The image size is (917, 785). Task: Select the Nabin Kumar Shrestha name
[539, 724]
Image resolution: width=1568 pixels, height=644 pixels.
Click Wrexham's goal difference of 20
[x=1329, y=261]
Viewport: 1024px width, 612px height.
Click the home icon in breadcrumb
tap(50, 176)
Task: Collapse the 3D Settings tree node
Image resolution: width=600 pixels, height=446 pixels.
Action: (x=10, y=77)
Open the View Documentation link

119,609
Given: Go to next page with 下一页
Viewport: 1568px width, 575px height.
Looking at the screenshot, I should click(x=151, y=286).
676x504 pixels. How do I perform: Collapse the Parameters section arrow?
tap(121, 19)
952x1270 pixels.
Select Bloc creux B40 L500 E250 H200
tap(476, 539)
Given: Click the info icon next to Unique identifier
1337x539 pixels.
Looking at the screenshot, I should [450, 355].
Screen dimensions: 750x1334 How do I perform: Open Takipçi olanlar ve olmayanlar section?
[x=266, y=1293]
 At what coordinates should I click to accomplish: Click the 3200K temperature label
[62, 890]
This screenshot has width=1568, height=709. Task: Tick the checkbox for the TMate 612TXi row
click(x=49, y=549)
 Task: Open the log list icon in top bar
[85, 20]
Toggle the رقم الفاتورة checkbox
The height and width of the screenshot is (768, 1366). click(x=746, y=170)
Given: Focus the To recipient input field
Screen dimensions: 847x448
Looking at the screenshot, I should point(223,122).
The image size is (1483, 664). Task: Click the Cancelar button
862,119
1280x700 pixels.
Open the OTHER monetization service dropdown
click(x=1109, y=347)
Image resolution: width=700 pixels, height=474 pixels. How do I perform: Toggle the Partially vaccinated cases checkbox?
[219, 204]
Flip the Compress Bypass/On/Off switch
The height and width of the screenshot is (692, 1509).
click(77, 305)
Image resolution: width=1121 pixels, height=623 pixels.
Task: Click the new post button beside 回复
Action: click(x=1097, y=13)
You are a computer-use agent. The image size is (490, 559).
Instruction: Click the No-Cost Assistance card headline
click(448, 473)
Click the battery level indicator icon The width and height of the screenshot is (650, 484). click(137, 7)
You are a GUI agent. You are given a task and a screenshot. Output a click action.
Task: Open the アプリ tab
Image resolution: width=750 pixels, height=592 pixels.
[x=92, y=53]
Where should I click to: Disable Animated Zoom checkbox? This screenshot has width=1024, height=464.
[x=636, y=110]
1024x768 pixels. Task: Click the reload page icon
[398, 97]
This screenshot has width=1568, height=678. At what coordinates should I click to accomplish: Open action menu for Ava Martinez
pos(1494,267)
************
= TO DO =
With the line holding "The image size is (1483, 664)." as the first and the line holding "Flip the Compress Bypass/On/Off switch" as the last, please transcribe exactly the lines of the material above in that range and nothing else.

= SOLUTION FOR THIS PROBLEM =
The image size is (1483, 664). Task: Click the Cancelar button
862,119
1280x700 pixels.
Open the OTHER monetization service dropdown
click(x=1109, y=347)
Image resolution: width=700 pixels, height=474 pixels. How do I perform: Toggle the Partially vaccinated cases checkbox?
[219, 204]
Flip the Compress Bypass/On/Off switch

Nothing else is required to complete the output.